Critical and Opposing Effects of T Cell-Derived TNFα and Interferon-γ on IL-17 Induction Assessed in Vitro and in Vivo Following Allogeneic Bone Marrow Transplantation

IL-17-producing CD4 T cells (Th17) are a recently identified T helper subset that plays a role in mediating host defense to extracellular bacteria infections and is involved in the pathogenesis of many autoimmune diseases. In vitro induction of IL-17 in murine CD4⁺ T cells has been shown to be dependent on the presence of the proinflammatory cytokines TGF-β and IL-6 whereas IFNγ can suppress the development of Th17 cells. In the current study, we examined the roles of TNFα and IFNγ on IL-17 production by purified T cells in vitro and in vivo after allogeneic bone marrow transplantation (BMT). We present findings that expression of TNFα by the T cell itself is necessary for optimal development of Th17 under in vitro polarizing conditions.

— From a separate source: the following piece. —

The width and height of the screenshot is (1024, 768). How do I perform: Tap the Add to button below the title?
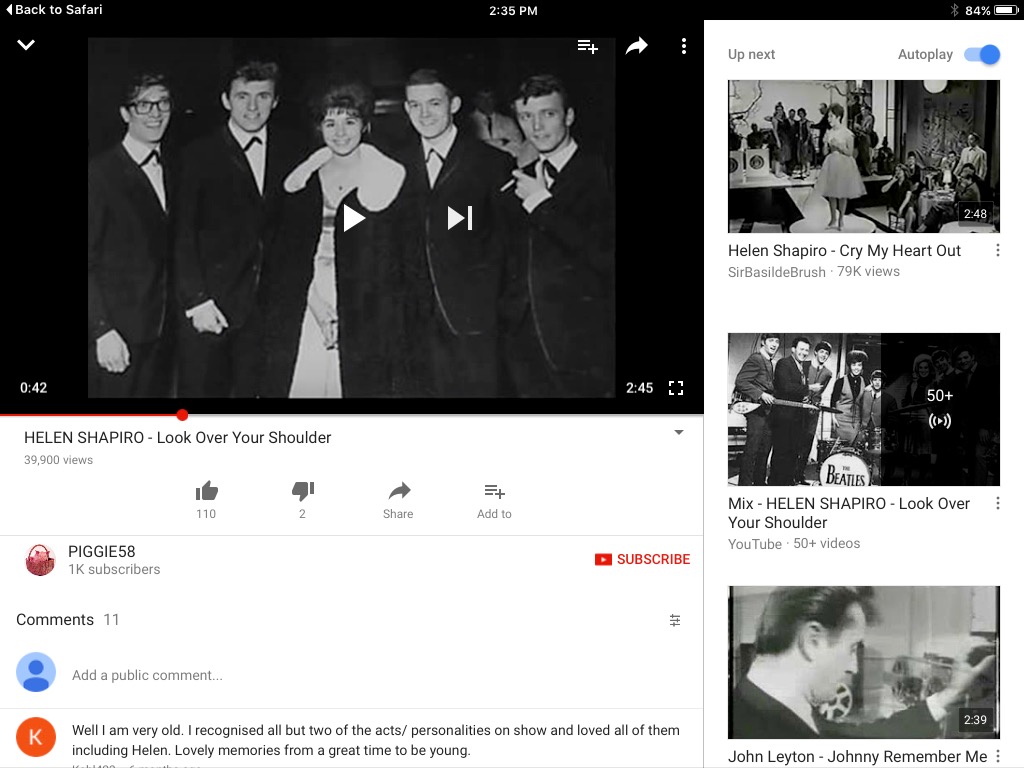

A novel role for T cell-derived TNFα in Th17 induction was observed when in vitro polarization of Tnf^−/−CD4⁺ T cells resulted in marked reductions in IL-17⁺CD4⁺ T cells compared to Tnf^+/+CD4⁺ T cells. In marked contrast, T cell-derived IFNγ markedly inhibited Th17 development as more IL-17⁺CD4⁺ T cells were found in Ifnγ^−/−CD4⁺ T cells than in Ifnγ^+/+CD4⁺ T cells, and of particular interest was the dramatic increase in IL-17⁺CD8⁺ cells from Ifnγ^−/− mice. To determine if T cell-derived TNFα or IFNγ can regulate Th17 development in vivo we examined the differentiation of alloreactive donor T cells following allogeneic BMT. We have found that donor-derived Th17 cells can be found in lymphoid tissues and GVHD-affected organs after allogeneic BMT. However, transfer of Tnf^−/− CD4⁺ T cells after allogeneic BMT resulted in marked reductions in Th17 cells in the spleen (18×10³ vs 7×10³, P<0.05). In agreement with the in vitro data and in contrast to what was observed with transfer of Tnf^−/− CD4⁺ T cells, transfer of donor Ifnγ^−/− T cells resulted in marked increases in not only IL-17⁺CD4⁺ but also IL-17⁺CD8⁺ T cells infiltrating the liver (7×10³ vs 14×10³, P<0.05; 4×10⁴ vs 12.5×10⁴, P<0.05). These results suggest that the donor T cell-derived TNFα and IFNγ opposingly regulate IL-17 induction of both CD4⁺ and CD8⁺ T cells in vitro and after allogeneic BMT which correlates with GVHD pathology.